### Document passage
August 31, 2005

YOUR OWN PERSONAL JESUS


NewOrleans.jpg


I've heard quite a few people talking about this story. I guess every tragedy needs it's lore to help focus hope:

The French Quarter, the high ground of New Orleans, was one of the few parts of the city with minimal flooding. But wind damage was everywhere.

At St. Louis Cathedral, where the large outdoor clock was stopped at 6:25 a.m. Monday, an alabaster statue of Jesus with his arms upraised -- called Touchdown Jesus by some locals -- survived with only a broken thumb.

Surrounding the statue were giant branches of live oak and magnolia trees uprooted by the hurricanes.

"I am not a religious man. I am a pagan, actually. But seeing Jesus still standing was awesome," said Ken Hallober, a Melrose Park native who works in New Orleans selling statues and making Mardi Gras beads.

Hallober fled the city before the hurricane but came back after the storm, swimming through floodwaters under the Interstate 10 overpass to get back to his French Quarter apartment, which only lost its shutters.

### Provided data
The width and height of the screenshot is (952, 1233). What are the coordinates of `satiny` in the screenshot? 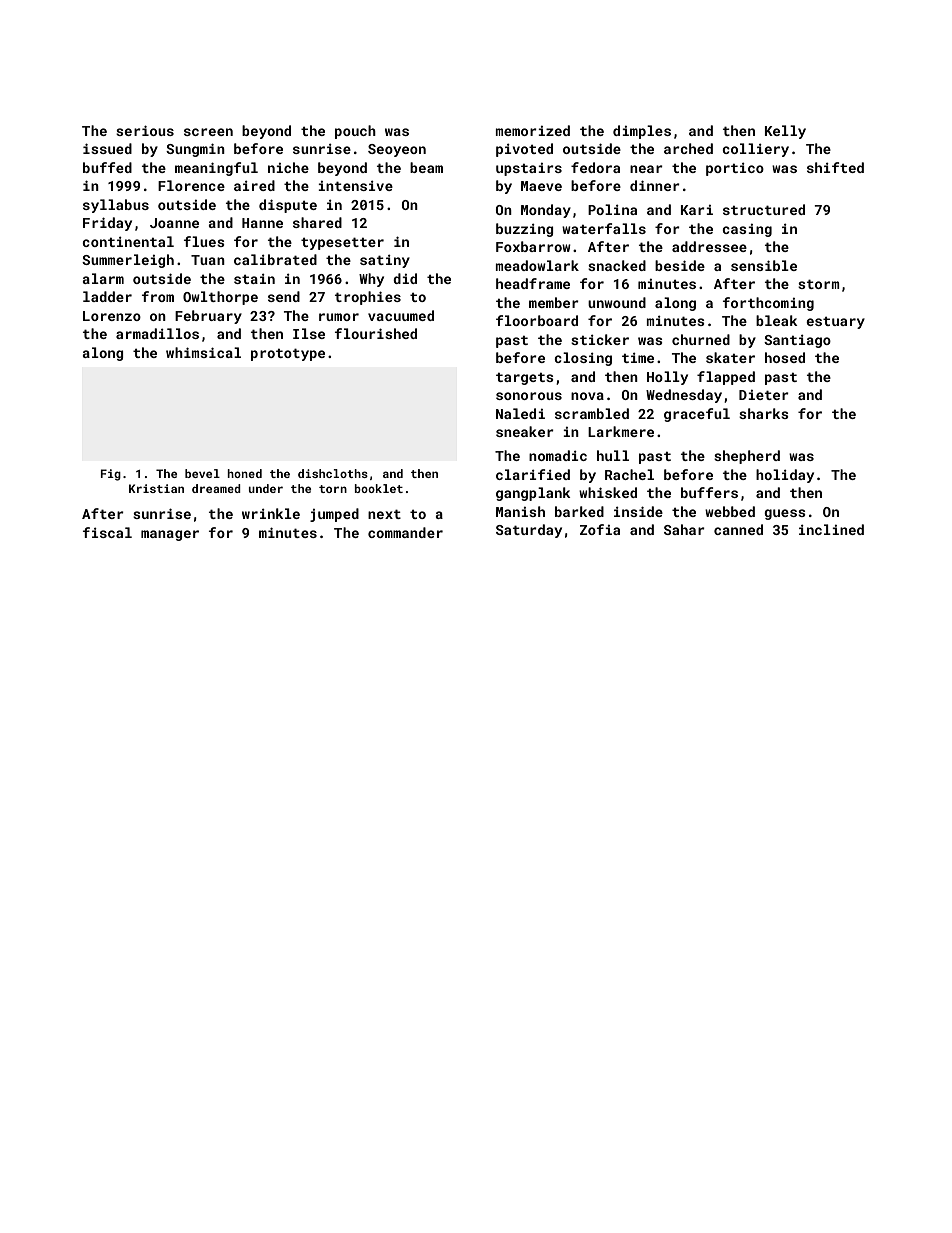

### Task details
In the New Orleans storm post above, give the passage that opens with the words "At St. Louis" and closes with "Mardi Gras beads." again, changing "alabaster" to "marble".

### Solution
At St. Louis Cathedral, where the large outdoor clock was stopped at 6:25 a.m. Monday, an marble statue of Jesus with his arms upraised -- called Touchdown Jesus by some locals -- survived with only a broken thumb.

Surrounding the statue were giant branches of live oak and magnolia trees uprooted by the hurricanes.

"I am not a religious man. I am a pagan, actually. But seeing Jesus still standing was awesome," said Ken Hallober, a Melrose Park native who works in New Orleans selling statues and making Mardi Gras beads.